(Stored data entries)

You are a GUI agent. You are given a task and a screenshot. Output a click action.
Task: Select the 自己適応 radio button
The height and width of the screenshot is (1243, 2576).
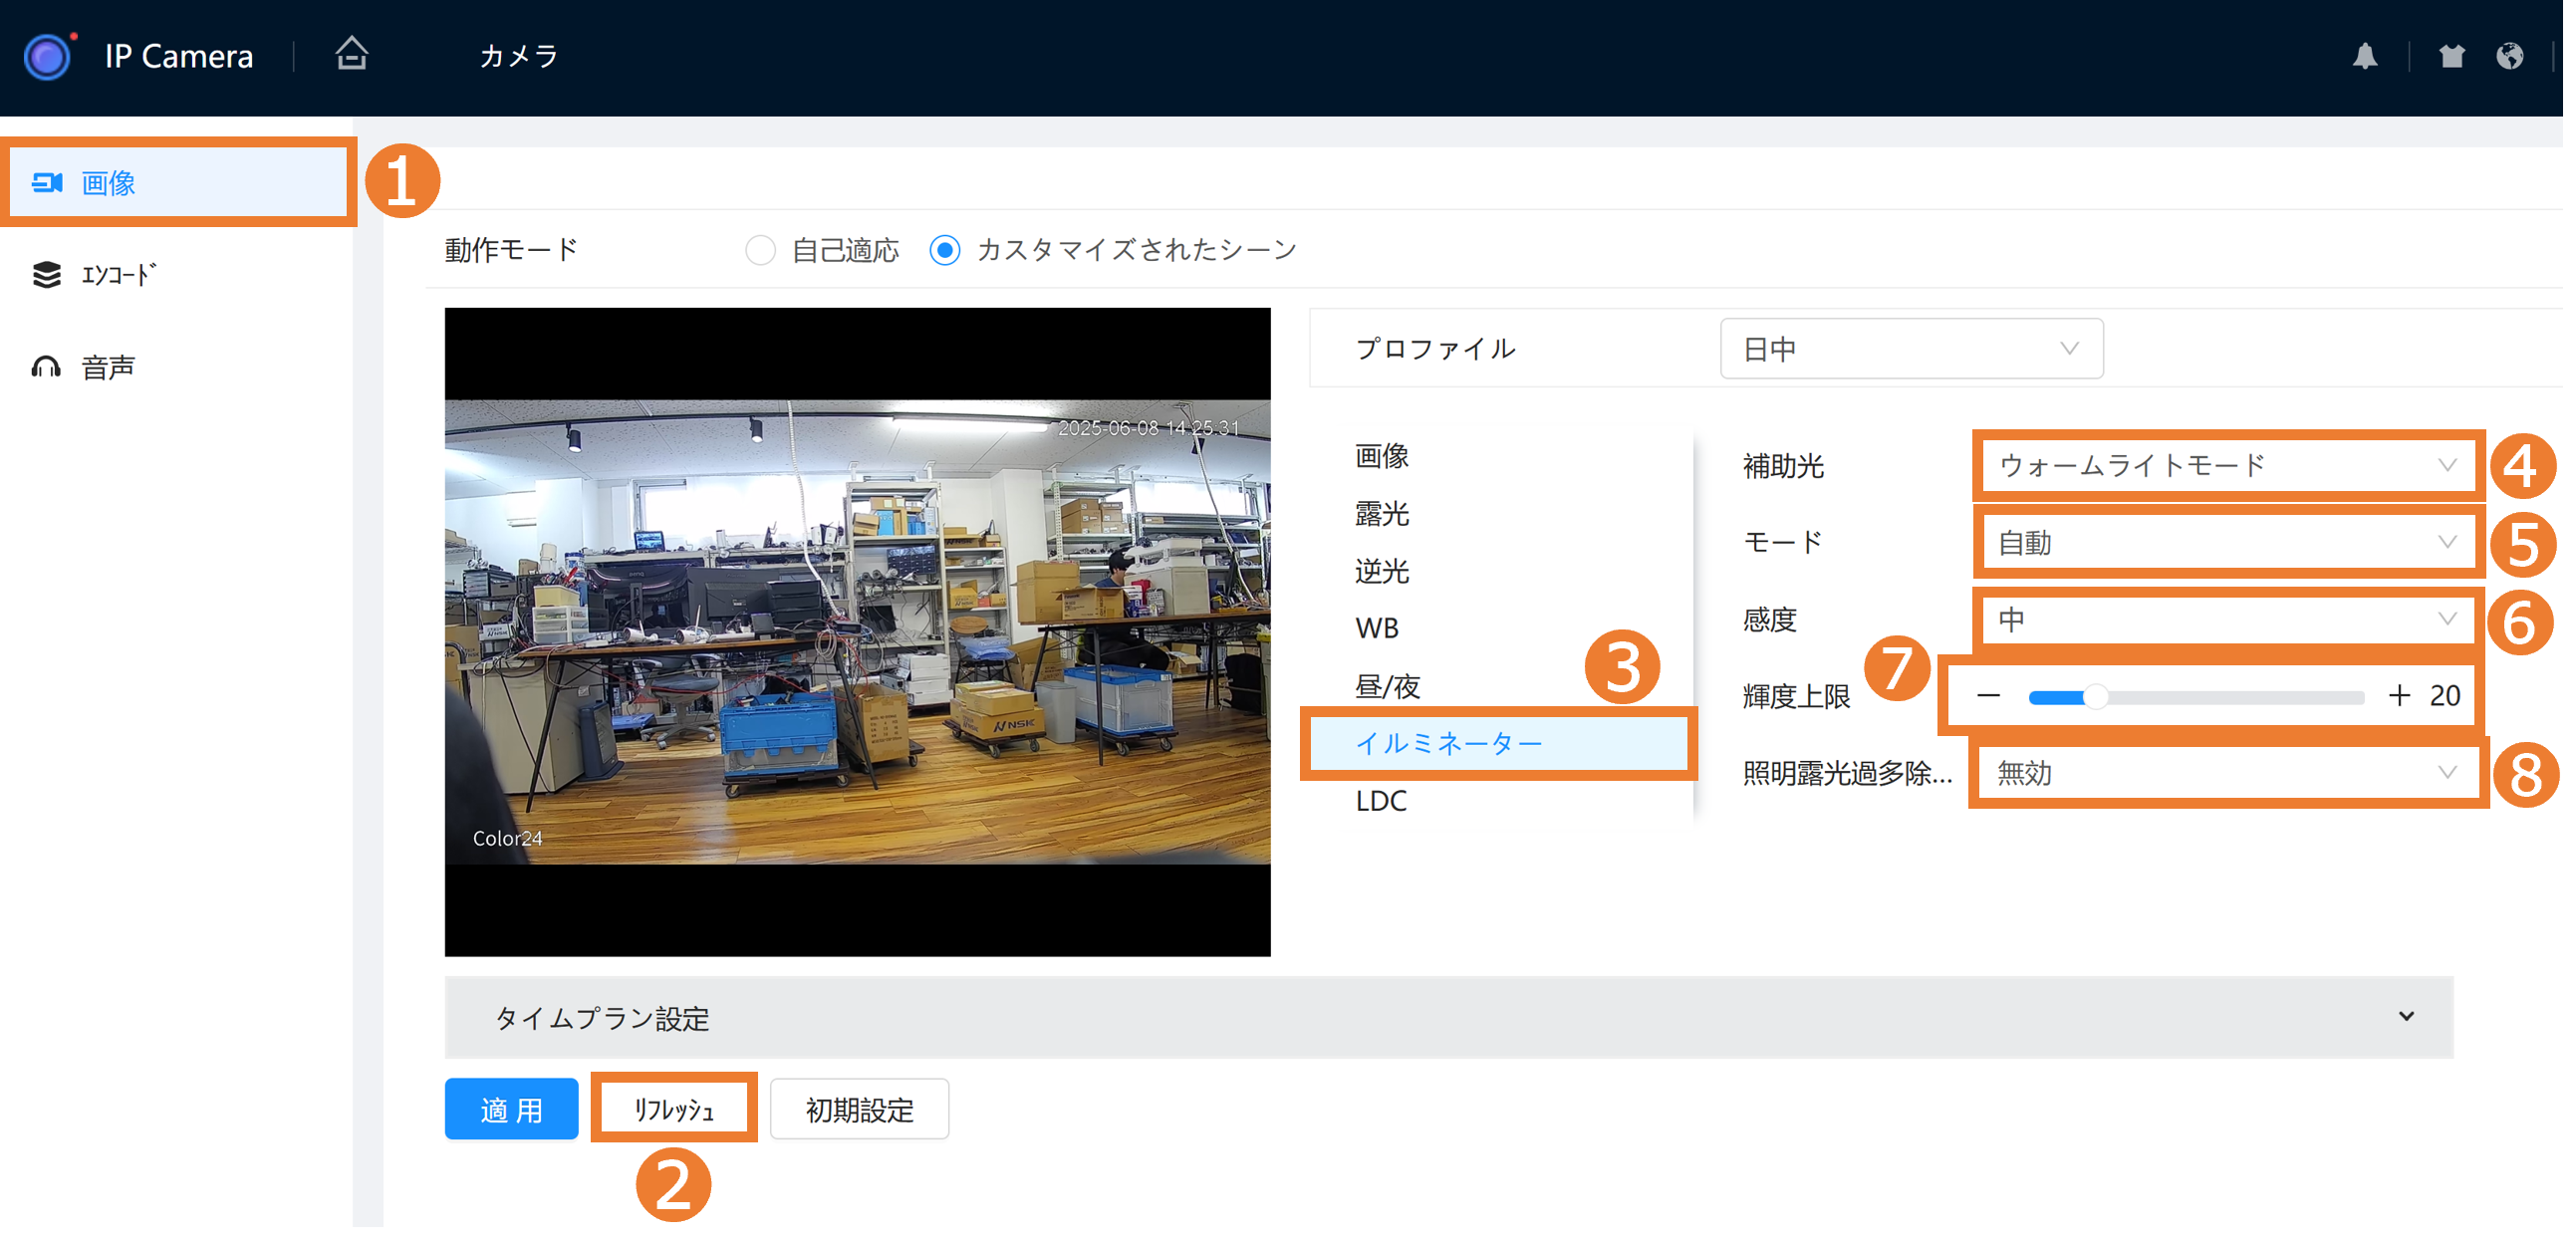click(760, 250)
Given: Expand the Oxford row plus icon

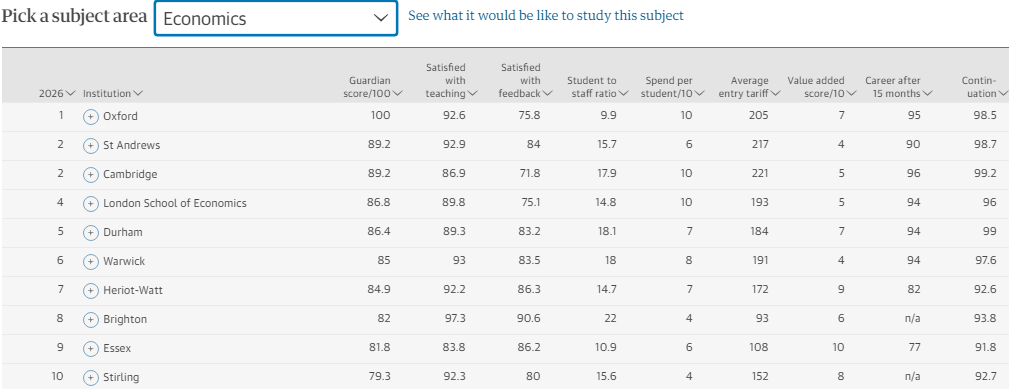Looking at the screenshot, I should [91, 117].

# GOAL OF THE EXERCISE
Transcribe every line of the listing above exactly, leaving out the pictures.

# SOLUTION FOR THIS TASK
You are a GUI agent. You are given a task and a screenshot. Output a click action.
Task: Select the 自己適応 radio button
The height and width of the screenshot is (1243, 2576).
click(760, 250)
Given: Expand the Oxford row plus icon

Looking at the screenshot, I should [91, 117].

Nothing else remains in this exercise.